Transfuges de classe*, multipotentiels par nature ?
Dernière mise à jour : 19 avr. 2022
La première fois que j'ai vu un open space j'avais 12 ans et c'était pour accompagner ma mère femme de ménage dans des bureaux le soir en plus de son job de jour. J'y ai appris à être invisible.
Tout le contraire de ce qu'on attendait de moi en salle des marchés une dizaine d'années plus tard.
(* Depuis la publication de cet article, j'utilise plutôt le terme "transclasse" forgé par la philosophe Chantal Jacquet, moins péjoratif que le mot "transfuge".)

En 2021, je vous annonçais être slasheuse. En 2022 je vous révèle être transfuge de classe !
Un.e transfuge de classe ou un.e transclasse est une personne ayant vécu un changement de classe sociale dans sa vie.
Par exemple je suis ingénieure et executive coach alors que mes parents avaient des jobs de main d'oeuvre non qualifiée (femme de ménage, manutention, ouvrier, aide-cuistot).
Il y a un engouement depuis quelques années sur ce sujet qui n'est pas nouveau.
Articles, livres et documentaires mettent en lumière des personnes ayant connu une ascension sociale via les études et leur réussite professionnelle alors qu'ils viennent d'un milieu social modeste. On peut citer le livre sorti en septembre 2021 "Et tes parents ils font quoi?" d'Adrien Naselli, journaliste, auteur et transfuge de classe, qui a réalisé une enquête sur les transfuges de classe et leur parents.

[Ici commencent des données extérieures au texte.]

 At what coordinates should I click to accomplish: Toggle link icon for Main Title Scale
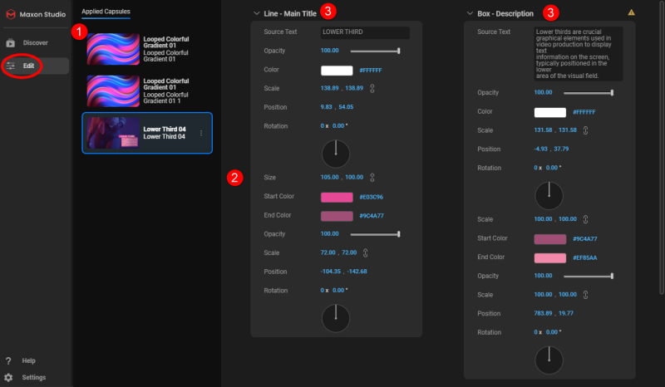click(372, 87)
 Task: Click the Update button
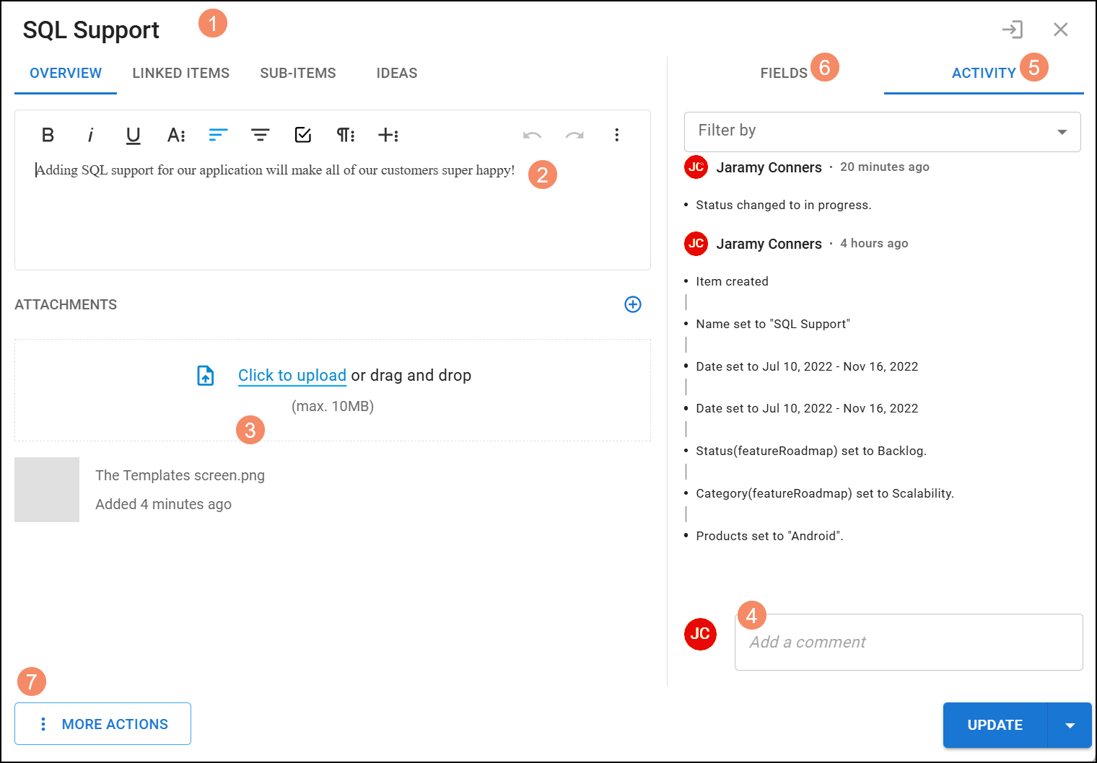click(995, 725)
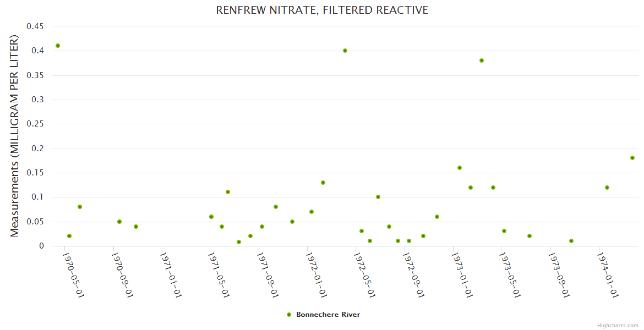The height and width of the screenshot is (330, 644).
Task: Select the 0.16 point near 1973-01-01
Action: (x=460, y=168)
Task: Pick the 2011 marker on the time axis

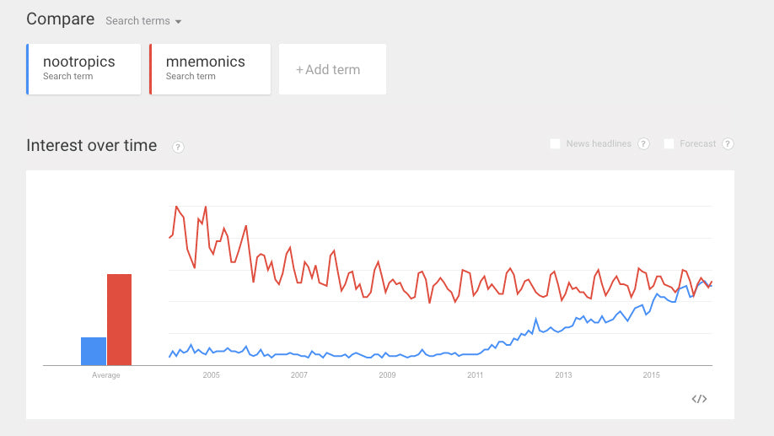Action: [476, 375]
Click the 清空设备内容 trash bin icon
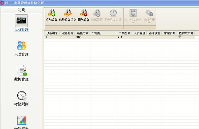The image size is (199, 129). pyautogui.click(x=133, y=13)
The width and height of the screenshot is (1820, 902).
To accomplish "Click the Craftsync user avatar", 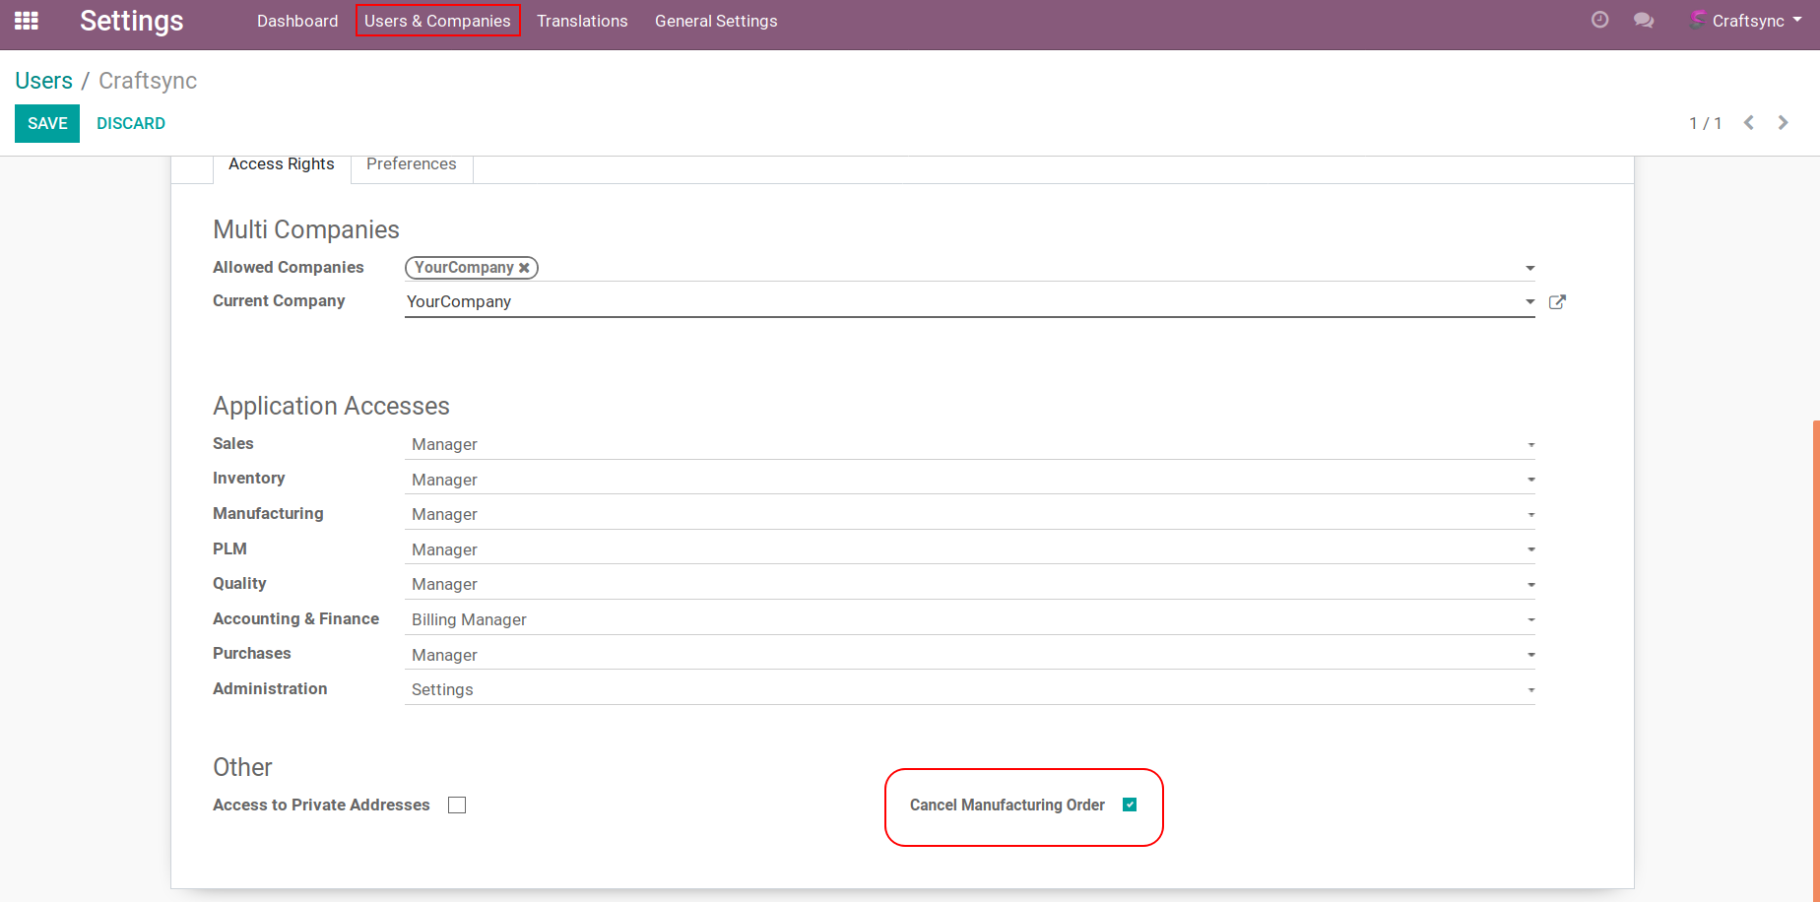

"Quand on veut, on peut." L'hypocrisie de la méritocratie.
Dès le lycée, les quelques personnes au courant de mon origine sociale me disaient "quel parcours exemplaire !", "ton entourage doit être fier ! ", "tu es un exemple". Je n'ai jamais souhaité être un exemple. Ces réflexions m’ont souvent mise mal à l’aise, ne sachant pas si je devais répondre merci ou au contraire culpabiliser d'une sorte de trahison envers mon milieu social d'origine. Ce qui est certain c'est que cela me mettait encore plus de pression de savoir que j'étais un cas particulier. Je n'avais pas le droit à l'échec.
Venant d'un collège ZEP je n'ai jamais observé que l'on nous tirait vers le haut, c'était plutôt le contraire. Nous n'étions que des bulletins de notes à orienter vers un BEP ou un lycée technique. Ceux qui souhaitaient suivre une autre voie étaient souvent découragés.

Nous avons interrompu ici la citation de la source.